> [TASK] All of the records below should be retyped exactly, with no pictures included.
****************
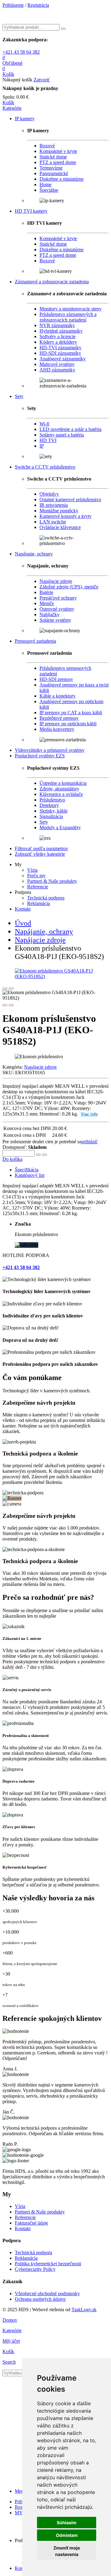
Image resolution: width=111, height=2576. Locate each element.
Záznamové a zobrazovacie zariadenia (52, 281)
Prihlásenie (13, 5)
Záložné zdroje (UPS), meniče (68, 586)
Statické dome (53, 156)
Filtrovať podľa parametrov (41, 848)
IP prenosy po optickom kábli (68, 723)
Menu (20, 2491)
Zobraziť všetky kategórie (40, 854)
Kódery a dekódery (58, 342)
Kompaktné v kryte (58, 151)
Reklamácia (38, 903)
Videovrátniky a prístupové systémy (49, 750)
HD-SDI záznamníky (60, 353)
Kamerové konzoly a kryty (65, 516)
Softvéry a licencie (57, 336)
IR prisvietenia (53, 505)
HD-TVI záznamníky (60, 347)
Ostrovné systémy (56, 609)
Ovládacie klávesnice (60, 527)
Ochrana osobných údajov (40, 2299)
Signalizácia (51, 816)
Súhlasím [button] (66, 2522)
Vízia (32, 870)
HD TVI (47, 440)
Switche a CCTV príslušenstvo (45, 466)
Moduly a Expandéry (60, 827)
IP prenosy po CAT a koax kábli (70, 712)
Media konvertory (56, 729)
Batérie (46, 592)
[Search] (63, 29)
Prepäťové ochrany (58, 597)
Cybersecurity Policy (35, 2269)
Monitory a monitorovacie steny (70, 308)
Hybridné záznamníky (61, 331)
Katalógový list (29, 1175)
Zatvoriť (42, 79)
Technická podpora (45, 897)
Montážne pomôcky (58, 510)
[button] (12, 108)
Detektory (49, 805)
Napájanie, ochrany (34, 553)
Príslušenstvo (52, 799)
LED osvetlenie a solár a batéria (70, 429)
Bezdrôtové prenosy (59, 718)
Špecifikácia (27, 1169)
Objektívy (49, 494)
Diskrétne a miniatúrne (61, 179)
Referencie (37, 886)
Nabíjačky (49, 614)
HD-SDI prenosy (56, 679)
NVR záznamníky (57, 325)
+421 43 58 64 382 (21, 52)
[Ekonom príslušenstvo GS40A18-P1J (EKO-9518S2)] (55, 973)
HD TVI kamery (31, 211)
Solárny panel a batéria (61, 434)
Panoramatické (53, 173)
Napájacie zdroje (55, 581)
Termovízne (51, 167)
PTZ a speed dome (57, 162)
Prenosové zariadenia (35, 641)
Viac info (89, 1114)
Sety (19, 396)
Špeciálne (48, 190)
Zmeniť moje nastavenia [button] (66, 2551)
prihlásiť (89, 1141)
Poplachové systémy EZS (40, 755)
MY (19, 2512)
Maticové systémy (57, 364)
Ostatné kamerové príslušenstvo (70, 499)
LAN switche (52, 521)
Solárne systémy (55, 620)
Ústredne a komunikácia (63, 783)
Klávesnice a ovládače (61, 794)
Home (45, 184)
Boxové (47, 145)
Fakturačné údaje (31, 2223)
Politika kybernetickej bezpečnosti (48, 2263)
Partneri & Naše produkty (52, 881)
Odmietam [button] (67, 2535)
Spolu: (8, 97)
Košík (8, 102)
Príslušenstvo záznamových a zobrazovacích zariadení (68, 317)
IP (41, 445)
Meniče (46, 603)
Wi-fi (44, 423)
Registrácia (38, 5)
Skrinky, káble (53, 810)
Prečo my (36, 875)
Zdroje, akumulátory (59, 788)
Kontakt (23, 908)
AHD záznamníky (57, 369)
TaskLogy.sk (84, 2309)
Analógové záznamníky (62, 358)
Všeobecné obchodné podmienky (47, 2293)
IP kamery (25, 118)
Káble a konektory (57, 695)
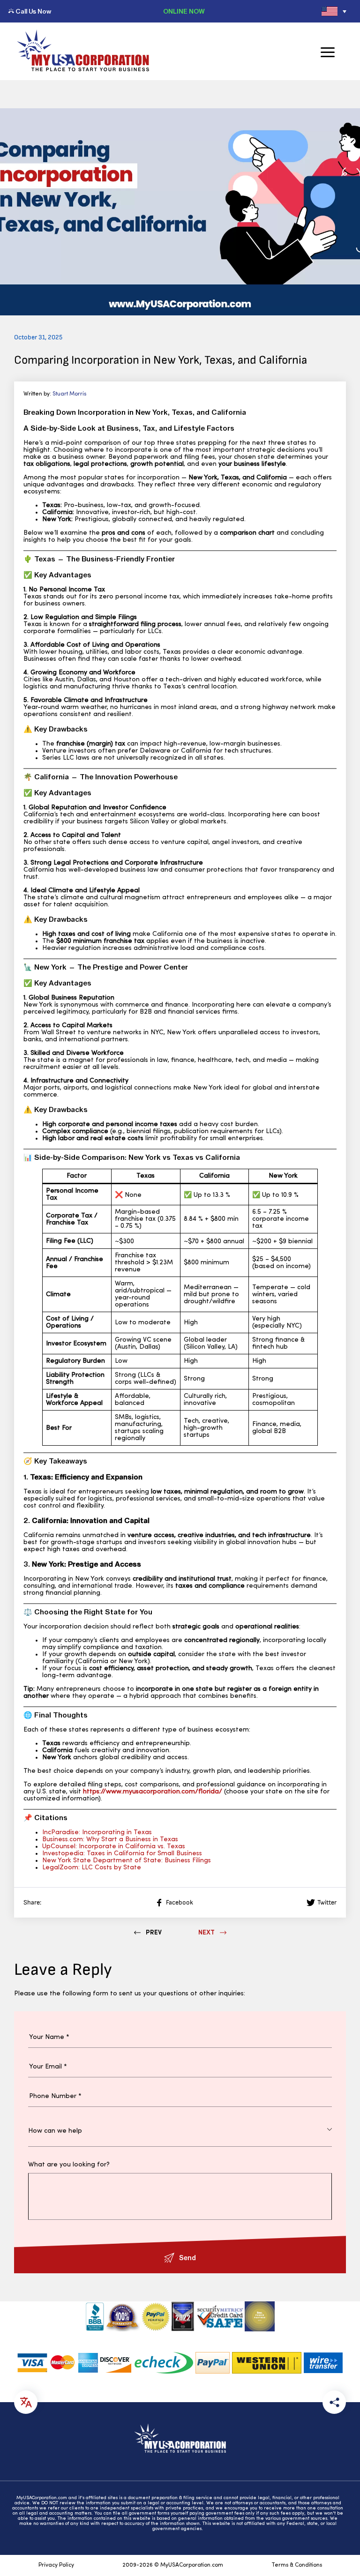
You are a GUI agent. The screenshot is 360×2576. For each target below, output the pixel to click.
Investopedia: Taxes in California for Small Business (122, 1853)
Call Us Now (33, 11)
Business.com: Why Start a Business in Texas (110, 1839)
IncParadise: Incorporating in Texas (97, 1832)
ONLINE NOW (184, 11)
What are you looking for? (69, 2165)
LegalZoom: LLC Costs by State (91, 1867)
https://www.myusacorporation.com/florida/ (152, 1791)
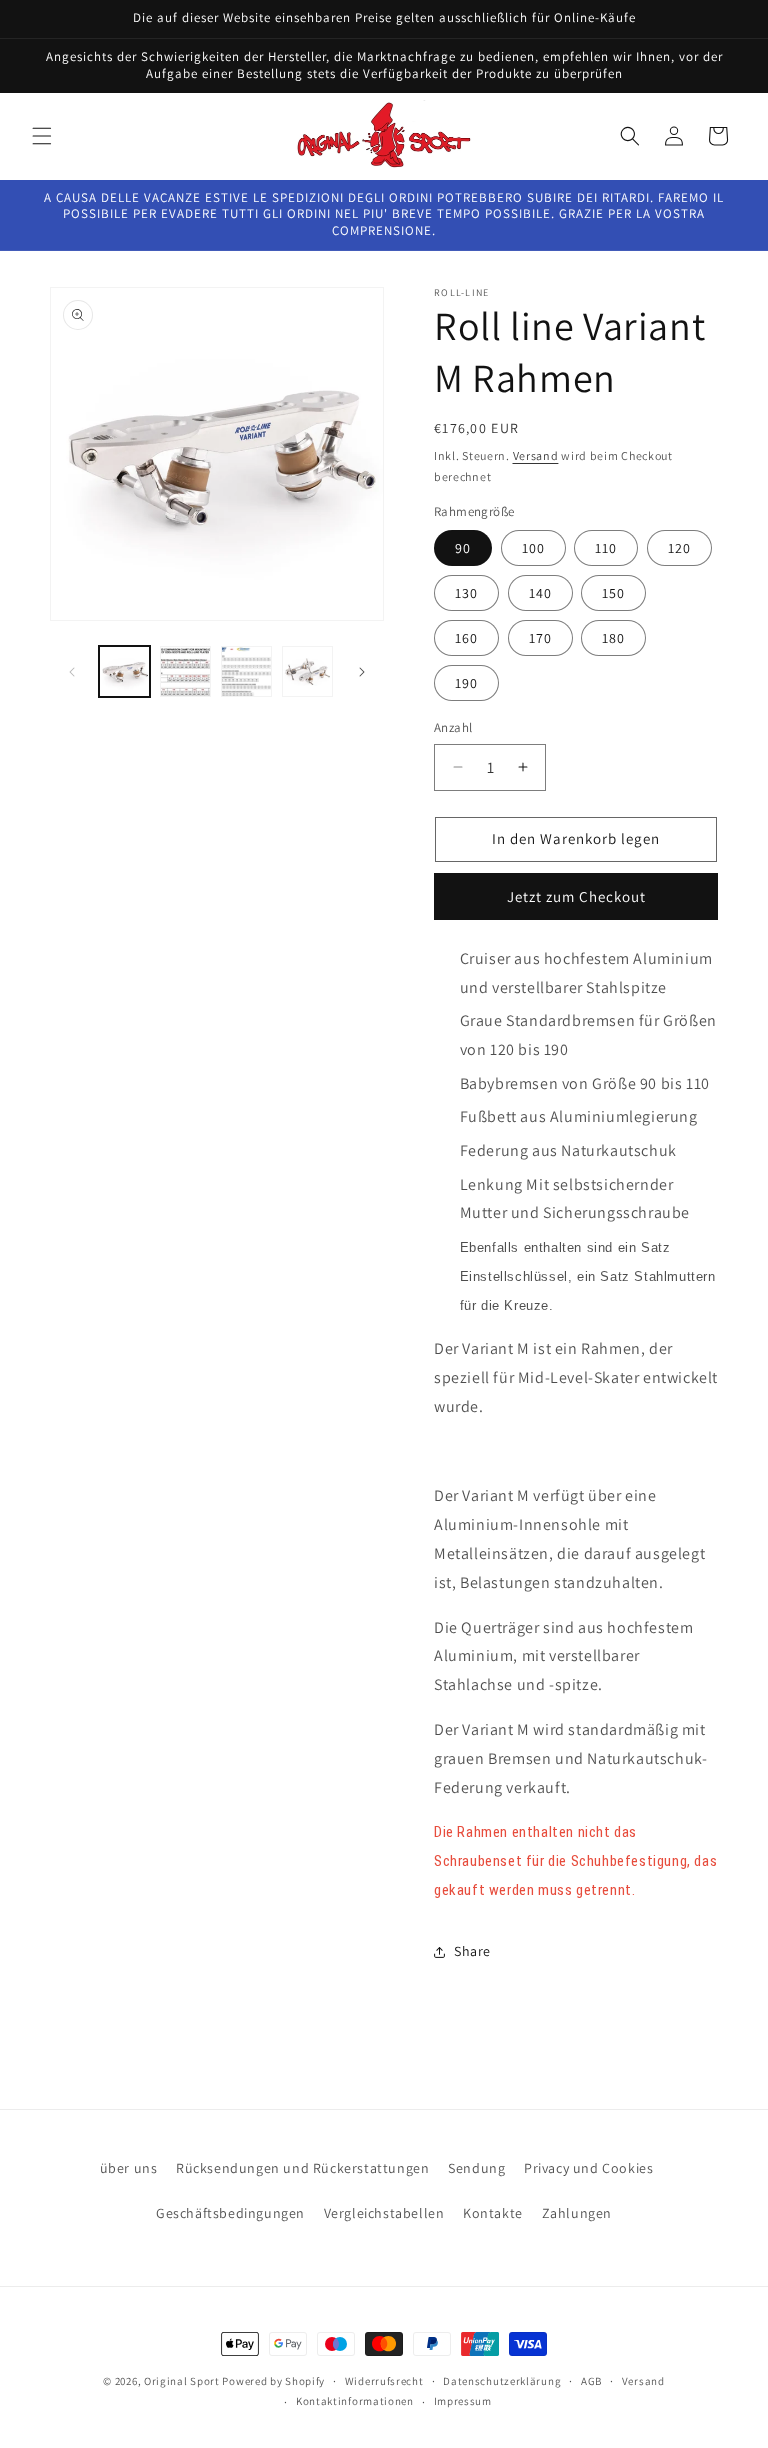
****************
> [RESPONSE]
Image resolution: width=111, height=2576. Locate each element.
Záznamové a zobrazovacie zariadenia (52, 281)
Prihlásenie (13, 5)
Záložné zdroje (UPS), meniče (68, 586)
Statické dome (53, 156)
Filtrovať podľa parametrov (41, 848)
IP prenosy po optickom kábli (68, 723)
Menu (20, 2491)
Zobraziť všetky kategórie (40, 854)
Kódery a dekódery (58, 342)
Kompaktné v kryte (58, 151)
Reklamácia (38, 903)
Videovrátniky a prístupové systémy (49, 750)
HD-SDI záznamníky (60, 353)
Kamerové konzoly a kryty (65, 516)
Softvéry a licencie (57, 336)
IR prisvietenia (53, 505)
HD-TVI záznamníky (60, 347)
Ostrovné systémy (56, 609)
Ovládacie klávesnice (60, 527)
Ochrana osobných údajov (40, 2299)
Signalizácia (51, 816)
Súhlasím [button] (66, 2522)
Vízia (32, 870)
HD TVI (47, 440)
Switche a CCTV príslušenstvo (45, 466)
Moduly a Expandéry (60, 827)
IP prenosy po CAT a koax kábli (70, 712)
Media konvertory (56, 729)
Batérie (46, 592)
[Search] (63, 29)
Prepäťové ochrany (58, 597)
Cybersecurity Policy (35, 2269)
Monitory a monitorovacie steny (70, 308)
Hybridné záznamníky (61, 331)
Katalógový list (29, 1175)
Zatvoriť (42, 79)
Technická podpora (45, 897)
Montážne pomôcky (58, 510)
[button] (12, 108)
Detektory (49, 805)
Napájanie, ochrany (34, 553)
Príslušenstvo (52, 799)
LED osvetlenie a solár a batéria (70, 429)
Bezdrôtové prenosy (59, 718)
Špecifikácia (27, 1169)
Objektívy (49, 494)
Diskrétne a miniatúrne (61, 179)
Referencie (37, 886)
Nabíjačky (49, 614)
HD-SDI prenosy (56, 679)
NVR záznamníky (57, 325)
+421 43 58 64 382 (21, 52)
[Ekonom príslušenstvo GS40A18-P1J (EKO-9518S2)] (55, 973)
HD TVI kamery (31, 211)
Solárny panel a batéria (61, 434)
Panoramatické (53, 173)
Napájacie zdroje (55, 581)
Termovízne (51, 167)
PTZ a speed dome (57, 162)
Prenosové zariadenia (35, 641)
Viac info (89, 1114)
Sety (19, 396)
Špeciálne (48, 190)
Zmeniť moje nastavenia [button] (66, 2551)
prihlásiť (89, 1141)
Poplachové systémy EZS (40, 755)
MY (19, 2512)
Maticové systémy (57, 364)
Ostatné kamerové príslušenstvo (70, 499)
LAN switche (52, 521)
Solárne systémy (55, 620)
Ústredne a komunikácia (63, 783)
Klávesnice a ovládače (61, 794)
Home (45, 184)
Boxové (47, 145)
Fakturačné údaje (31, 2223)
Politika kybernetickej bezpečnosti (48, 2263)
Partneri & Naše produkty (52, 881)
Odmietam [button] (67, 2535)
Spolu: (8, 97)
Košík (8, 102)
Príslušenstvo záznamových a zobrazovacích zariadení (68, 317)
IP (41, 445)
Meniče (46, 603)
Wi-fi (44, 423)
Registrácia (38, 5)
Skrinky, káble (53, 810)
Prečo my (36, 875)
Zdroje, akumulátory (59, 788)
Kontakt (23, 908)
AHD záznamníky (57, 369)
TaskLogy.sk (84, 2309)
Analógové záznamníky (62, 358)
Všeobecné obchodné podmienky (47, 2293)
IP kamery (25, 118)
Káble a konektory (57, 695)
You are a GUI agent. The screenshot is 360×2576. For each target below, output the pixel to click.
Investopedia: Taxes in California for Small Business (122, 1853)
Call Us Now (33, 11)
Business.com: Why Start a Business in Texas (110, 1839)
IncParadise: Incorporating in Texas (97, 1832)
ONLINE NOW (184, 11)
What are you looking for? (69, 2165)
LegalZoom: LLC Costs by State (91, 1867)
https://www.myusacorporation.com/florida/ (152, 1791)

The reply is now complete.